A study, led by Perl et al in 2019[5], compared aluminium release between an uncoated enFlow device with the Fluido® Compact (The 37°Company, Amersfoort, the Netherlands), a device that uses a parylene coating between the aluminium blocks and the infusate. The study evaluated aluminium release into normal saline (0.9% NaCl solution) or a balanced electrolyte solution (Sterofundin 1/1E) at various infusion rates. Fluids were run through with the heating units activated, then again with the heating units off. Their results clearly showed that the uncoated device leached aluminium into the infusate at higher levels than did the coated device. The amount of leaching was higher at slow infusion rates and when the heating units were activated. Notably, there was virtually no leaching of aluminium by either device into saline, in striking contrast to the high levels seen in the balanced electrolyte solution. This suggests that the balanced electrolyte solution demonstrated a more corrosive effect on the aluminium blocks than did the saline.
In January 2019, the Medicines and Healthcare products Regulatory Agency (MHRA) learned of research indicating that one of the uncoated fluid warming devices (enFlow®, Vyaire Medical, Mettawa, IL) was releasing unusual levels of aluminium when used to warm certain infusates. This led to a formal investigation by MHRA into the medical device concerned. Following this report, the MHRA released a Medical Device Alert[14] warning clinicians of these findings as reported by PIke.[8] Vyaire initiated a voluntary recall of all enFlow uncoated devices in March 2013.[15]

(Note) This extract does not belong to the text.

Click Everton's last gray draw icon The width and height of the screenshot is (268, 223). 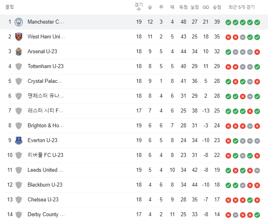[x=257, y=141]
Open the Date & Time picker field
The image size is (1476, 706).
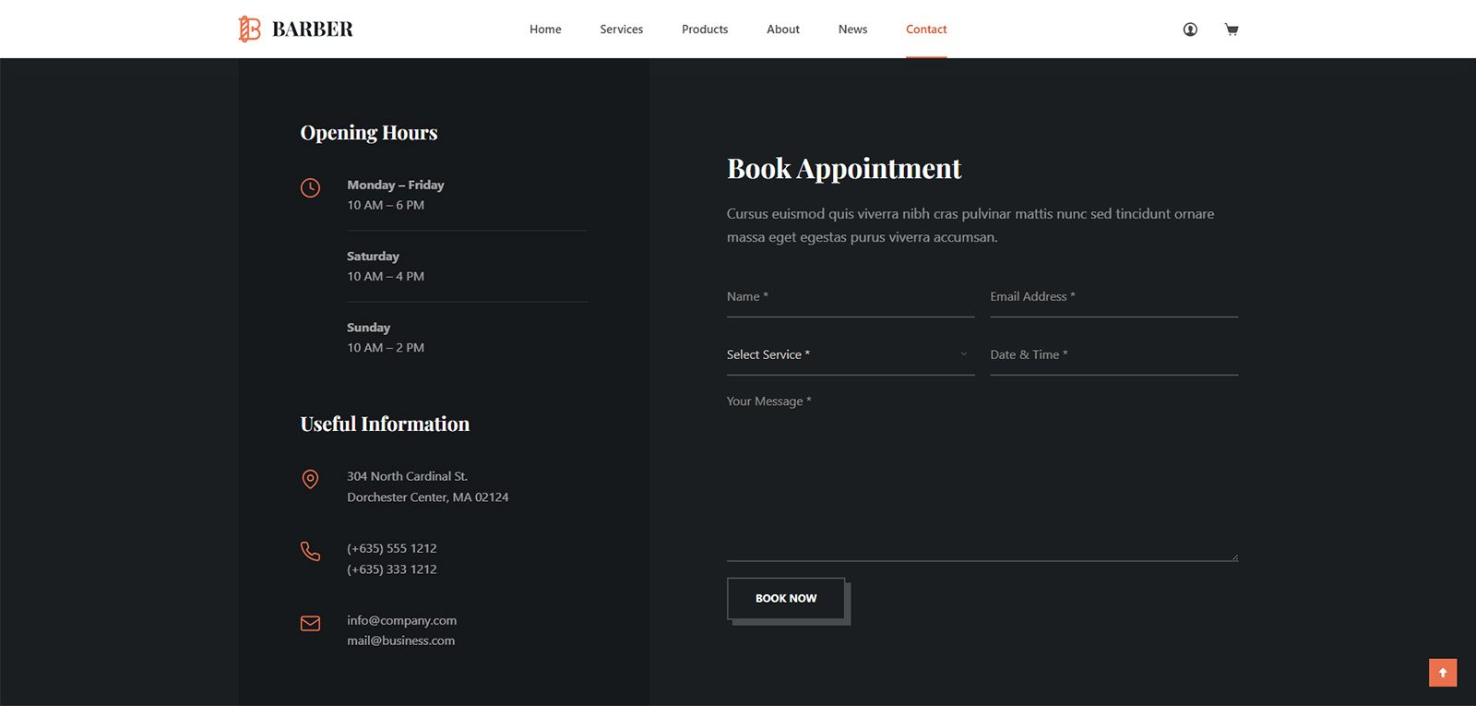(1113, 355)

Also in 2019, Taylor et al evaluated the uncoated enFlow heating cartridge using a broad variety of fluids. Plasma-Lyte 148, compound sodium lactate solution, 4% human albumin solution, expired resuspended packed red cells, and fresh frozen plasma were pumped through the warming system at 2 ml.min−1.[9] Infusates were infused over 60 minutes and samples for analysis were collected before heating, then every 10 minutes with heating for 60 minutes. The investigators found that balanced salt solutions were associated with potentially toxic levels of aluminium leaching while saline was not. Blood products were associated with lower levels of aluminium leaching, although levels still exceeded the US Food and Drug Administration (FDA) recommended level of 25 mcg.l−1 (0.9 lmol.l−1) for intravenous nutrition.[16]

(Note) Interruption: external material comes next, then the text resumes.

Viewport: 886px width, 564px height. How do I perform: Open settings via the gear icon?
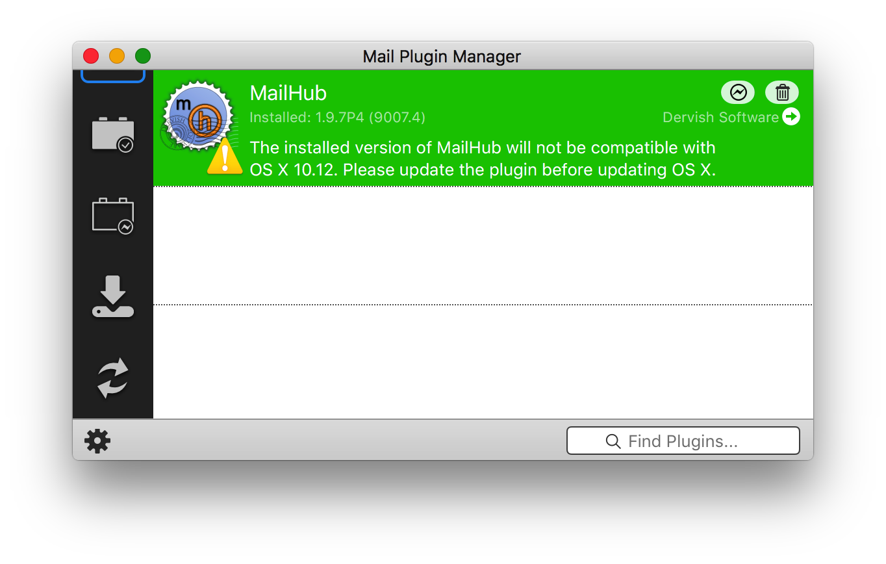click(97, 441)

The Level 1® Fast Flow Fluid Warmer (Smith Medical, Minneapolis, MN) is a rapid infusion device that utilizes a passivated anodized aluminium heat block to warm passing fluids. This device was evaluated in 2020 by Cabrera et al using normal saline, lactated Ringer’s, and heparinized whole blood at a constant flow rate of 30 ml.min− 1 over the course of 1 hour.[17] Samples were collected every 10 minutes and each fluid was evaluated in triplicate. The amount of aluminium released into saline was negligible, and that released into whole blood initially was high but dropped to undetectable levels after 20 minutes. Aluminium levels in lactated Ringer’s solution rose steadily over the one hour of infusion but did not reach toxic levels as defined by the FDA[18] and the Agency for Toxic Substances and Disease Registry.[19] In separate Letters to the Editor, both Perl[6] and Exley[20] disagreed with the assumptions of Cabrera’s study, and Exley asserted that the aluminium-based fluid warmers were not safe for use in humans. Cabrera responded by defending the assumptions and conclusions in his study.[21]

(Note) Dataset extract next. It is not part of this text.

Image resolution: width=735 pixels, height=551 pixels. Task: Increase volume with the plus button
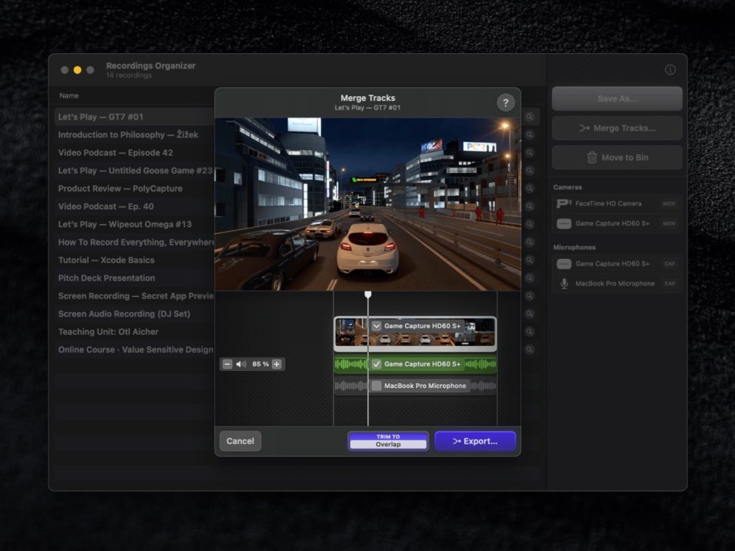277,364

Perl et al compared aluminium elution using the uncoated enFlow warmer heating fluids including saline, with or without combinations of sodium acetate, sodium lactate, and with or without sodium hypochlorite or hydrochloric acid, infused at 4 ml.min− 1 over 60 minutes.[22] There was no elution of aluminium in pure normal saline, while the addition of either acetate or lactate significantly increased aluminium leaching at a level that increased over time. In their second experiment, the Level 1® H-1025 with DI-300 disposable tubing, and the ThermoSens® (Barkey GmbH & Co. KG, Leopoldshöhe, Germany), a low flow warmer that uses a parylene coated aluminium heating chamber as a heat exchanger, were compared using alkalinized lactate-spiked saline or Sterofundin®, balanced electrolyte solution. Results between the enFlow and the Level 1 device were nearly identical, while the parylene-coated ThermoSens resulted in undetectable levels of aluminium elution.
The Food and Drug Administration (FDA) subsequently issued a letter to health care providers warning that multiple fluid warmers have been restricted or recalled.[23] Included among the recalls was the uncoated enFlow® intravenous fluid warmer which was subsequently redesigned to include a parylene coating over the heating block.[7, 24] According to the FDA, Vyaire performed a complete product recall in 2019.[23] Two years later, the other companies had changed their Instructions For Use (IFU).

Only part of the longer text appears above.